Storytelling is conflict. Your characters want something and are willing to fight against great obstacles to get it. Maybe it’s a job, a relationship, fame, wealth, or survival. This is the foundation of story: somebody wants something that’s hard to get. Will they succeed or fail? This is where the most important question we can ask about our stories comes in:
What happens if your characters fail?
Answering this question makes us consider the stakes of our story. What is on the line? If there’s not much at risk, then who cares what happens? The issue of weak stakes is usually what I find lacking in new writer’s work. All too often, their characters can just go back to life as usual if they fail. This is the kiss of death for a story.

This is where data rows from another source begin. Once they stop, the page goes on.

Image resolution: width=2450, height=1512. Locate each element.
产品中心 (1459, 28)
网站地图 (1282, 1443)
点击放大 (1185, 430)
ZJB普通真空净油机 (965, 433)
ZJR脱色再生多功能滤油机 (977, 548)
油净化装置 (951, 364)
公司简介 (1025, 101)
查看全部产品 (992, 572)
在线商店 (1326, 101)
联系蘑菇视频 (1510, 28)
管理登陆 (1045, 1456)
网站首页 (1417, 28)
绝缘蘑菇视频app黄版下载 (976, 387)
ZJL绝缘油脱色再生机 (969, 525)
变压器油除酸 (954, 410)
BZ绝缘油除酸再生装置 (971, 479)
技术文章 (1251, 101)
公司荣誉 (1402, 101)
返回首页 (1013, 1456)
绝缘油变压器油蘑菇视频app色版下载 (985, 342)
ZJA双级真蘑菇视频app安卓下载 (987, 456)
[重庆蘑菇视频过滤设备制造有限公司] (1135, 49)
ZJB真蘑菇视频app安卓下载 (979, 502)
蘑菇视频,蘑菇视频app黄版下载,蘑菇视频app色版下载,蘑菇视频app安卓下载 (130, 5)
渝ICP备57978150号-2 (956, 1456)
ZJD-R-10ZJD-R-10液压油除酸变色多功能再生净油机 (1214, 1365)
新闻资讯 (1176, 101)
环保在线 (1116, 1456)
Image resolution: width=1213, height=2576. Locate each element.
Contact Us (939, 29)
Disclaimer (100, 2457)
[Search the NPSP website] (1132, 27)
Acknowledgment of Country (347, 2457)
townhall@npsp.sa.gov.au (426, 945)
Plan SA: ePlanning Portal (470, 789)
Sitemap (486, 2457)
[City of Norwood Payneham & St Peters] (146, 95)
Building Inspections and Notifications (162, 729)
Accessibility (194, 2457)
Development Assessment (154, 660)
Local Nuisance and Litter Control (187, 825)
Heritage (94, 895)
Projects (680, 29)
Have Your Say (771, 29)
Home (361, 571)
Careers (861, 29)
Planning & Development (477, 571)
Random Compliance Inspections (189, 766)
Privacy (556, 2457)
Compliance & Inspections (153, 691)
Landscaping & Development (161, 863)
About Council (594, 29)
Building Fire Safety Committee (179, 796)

The answer to this question should be a matter of life or death. Sometimes, it’s literal: if the character fails, she or he dies. But more often it is figurative. Maybe it is the death of a deeply held desire, the death of a lifelong dream, the death of morality, the death of a livelihood, the death of an identity, or the death of goodness. Your characters must view failure as a kind of literal death. If they don’t, then they won’t be willing to risk everything to get it, and your reader won’t care if they succeed or fail. Not achieving their goal should be a devastating outcome for them. Spend some time asking yourself how you can increase the stakes of your story. Make them as high as possible.
This concept is true on the scene level as well. Every character in every scene should have something they are trying to accomplish that is at odds with every other character in the scene. Figure out what their desires are, heighten the stakes as much as possible, and your plot will spring to life.